By TOM FOREMAN Jr. | AP
COLUMBIA, S.C. (AP) — For James Felder, the question of which presidential candidate to support in the South Carolina primary has never been terribly complicated. The 80-year-old civil rights activist has always backed Joe Biden, appreciative of the eight years he spent as the No. 2 to the first black president.
But when Felder opened a recent forum at historically black Benedict College to questions, students in the room weren’t so convinced.
J’Kobe Kelley-Mills, a junior English major, said he was torn between Biden and Bernie Sanders, the progressive Vermont senator who is now the Democratic front-runner after strong performances in the first three primary contests.
“They both have decades of political experience,” Kelley-Mills said of Biden and Sanders, adding that most of his friends were siding with the senator. “They’re going to really know how to communicate with people on the other side of the aisle in the Senate and I think that if we can get them in there, we can finally start to see the government start to move forward.”
Faith Dupree, a senior psychology major and member of Benedict’s NAACP student chapter, said she was backing Sanders, and sophomore Luis Gonzalez said he would likely vote for Massachusetts Sen.
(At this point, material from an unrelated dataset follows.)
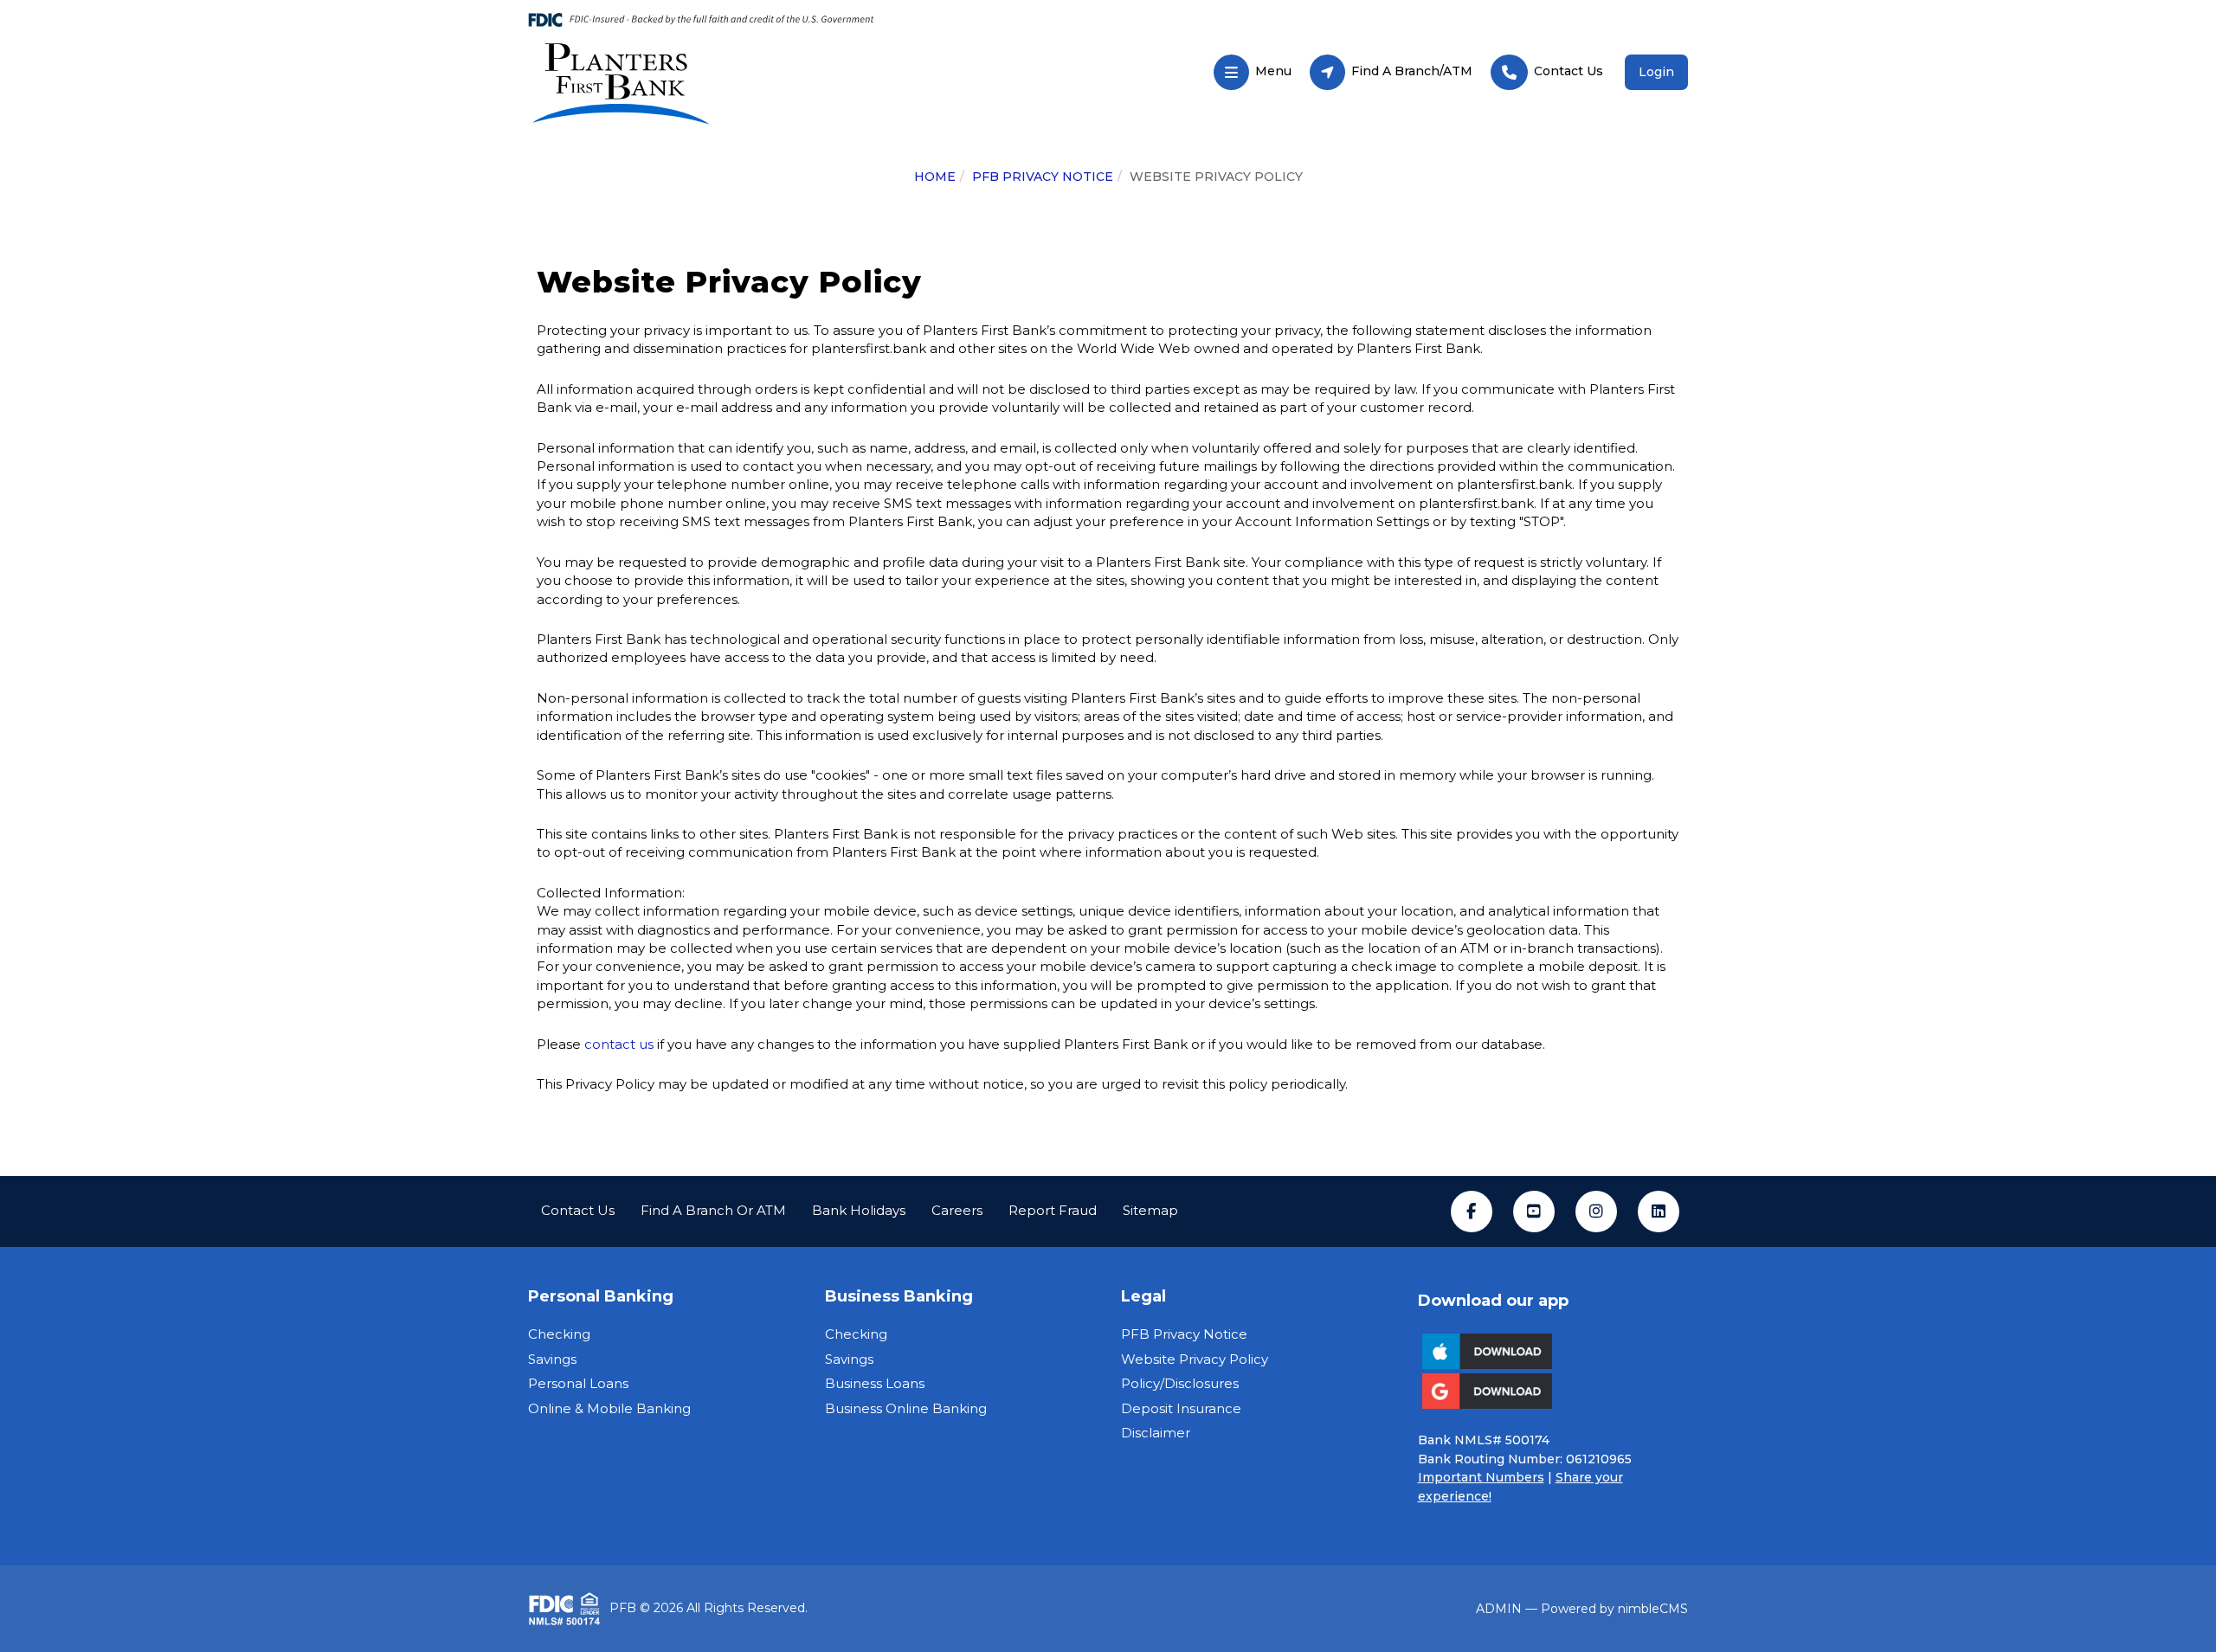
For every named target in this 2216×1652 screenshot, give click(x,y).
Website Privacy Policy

Elizabeth Warren.
The dynamic was a reminder that black voters aren’t unanimous in how they’re approaching the rapidly evolving Democratic contest. That’s a challenge for Biden as he seeks a commanding win in South Carolina on Saturday. After disappointing finishes in Iowa and New Hampshire, he can’t afford losing much black support here, which could leave him with a narrow victory or, even worse, in second place.